BEGIN Text block

And I think that this is one way of keeping that.
The idea being so that it never happens again, but unfortunately it is happening again.
And that's the part that I don't get, why does it have to happen again?
I think our duty is never forget.
(solemn music continues) - When I was growing up, it was a sacrilege to throw out stale or old bread.
You always had to throw it out for the birds.
And I remember when my grandparents passed away and we were cleaning out their house in Northeast, and we found like these, like a linen napkin with crusts of bread in it.
And then they were tucked up in the rafters, like in the garage, in the house, so that they would never have to go hungry again.
- My mother was born in Eastern Ukraine, 1923, into a farming family.
Her father, my grandfather, was a farmer, a successful farmer.
She loved to dance.
She loved running around barefoot on the farm.
But you know, the famine began when she was nine.
And that was kind of the end of a happy-go-lucky childhood for her.
- [Zorianna] 90 years ago, Soviet leadership organized a genocidal famine to destroy the Ukrainian nation and steal its agricultural wealth.
Ukraine's spiritual and intellectual leaders were thrown in prison, and millions of farming families were starved to death.
Ukrainians in Minnesota and around the world commemorate the victims of that famine they call the Holodomor.
(choir sings in Ukrainian) - Imagine yourself living in “Leave it to Beaver” America.
This is the '50s.
Everything's just wonderful and perfect.
Imagine coming from where my mom came from, torture, starvation, murder.
If the women were off talking about Holodomor, they would send the kids away.
They didn't want the kids listening to this.
My older sister, I know, she would sneak back and listen.
Each woman would then say, "Yeah, and in my family, my brother died," or "All the siblings died," or "Everybody died."

END Text block
BEGIN Data excerpts

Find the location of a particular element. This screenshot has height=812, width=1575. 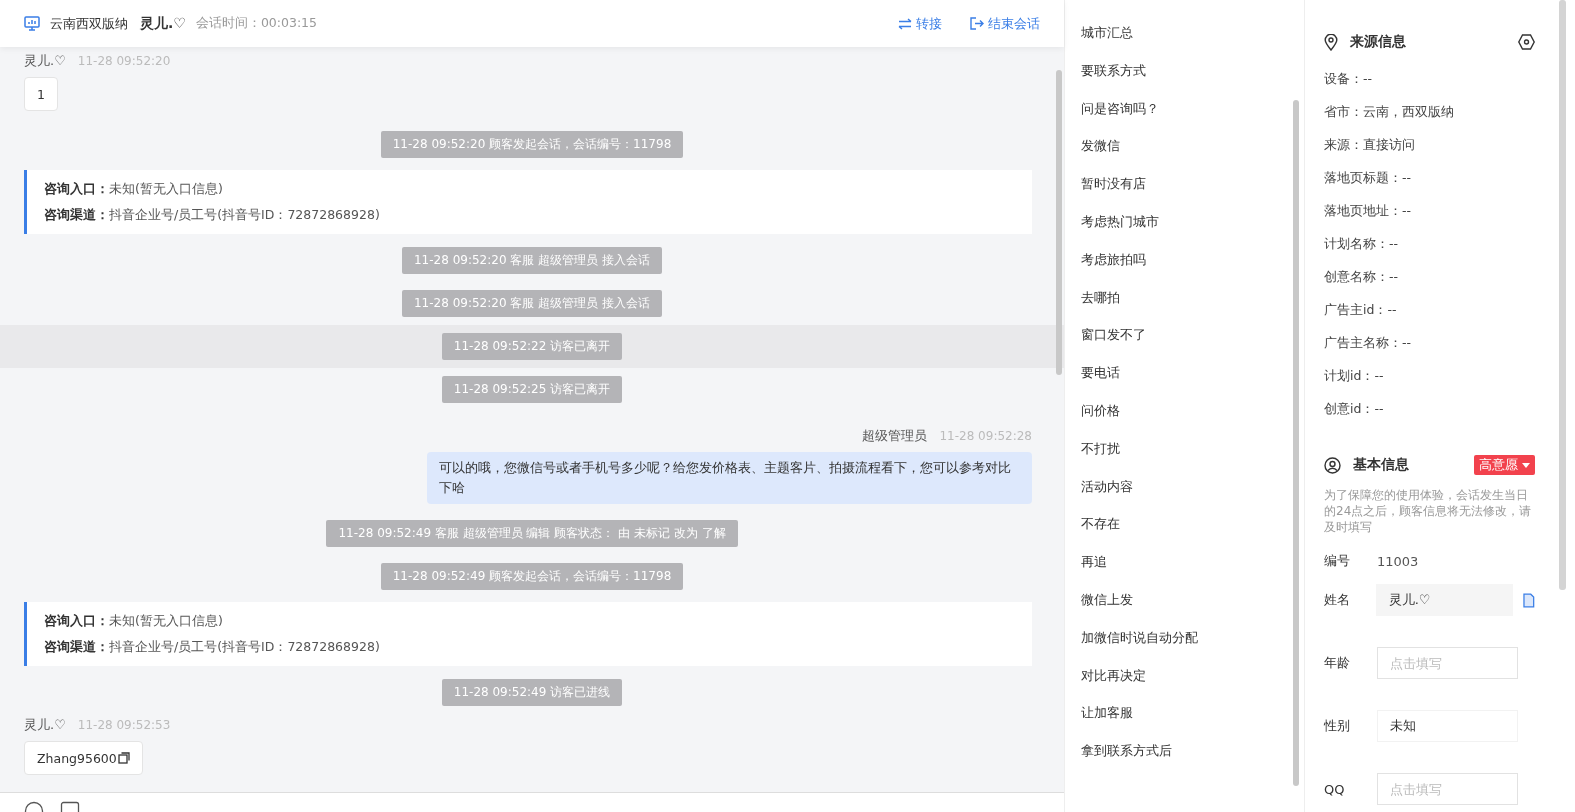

END Data excerpts
BEGIN Data excerpts

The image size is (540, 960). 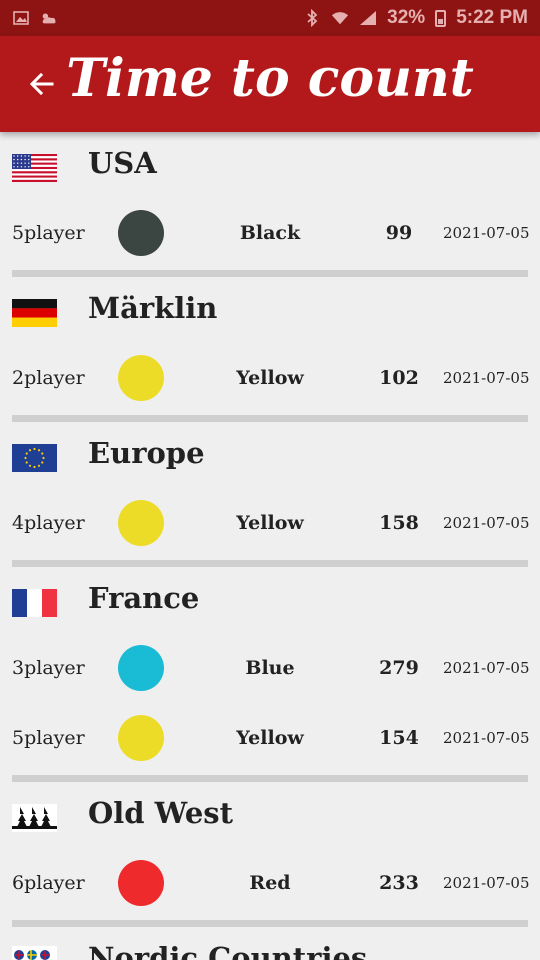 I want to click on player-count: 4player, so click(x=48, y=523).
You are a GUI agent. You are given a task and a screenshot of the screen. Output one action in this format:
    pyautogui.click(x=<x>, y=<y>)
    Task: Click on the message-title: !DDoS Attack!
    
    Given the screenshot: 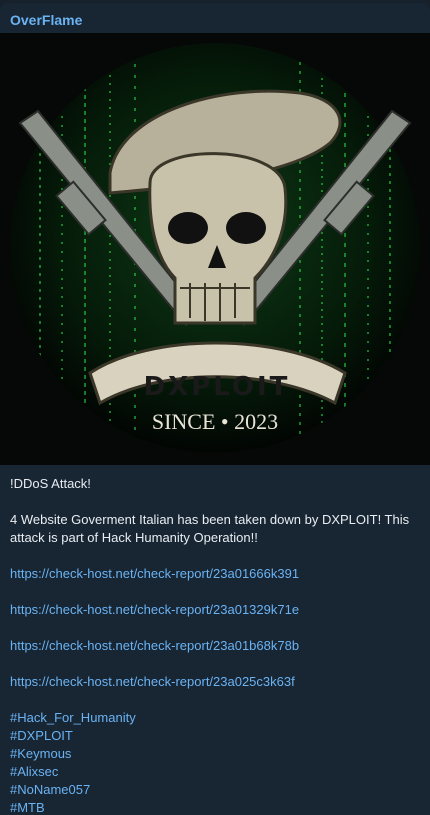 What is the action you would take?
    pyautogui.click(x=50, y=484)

END Data excerpts

In the Holodomor text, how old was the speaker's mother when the famine began?

She was nine.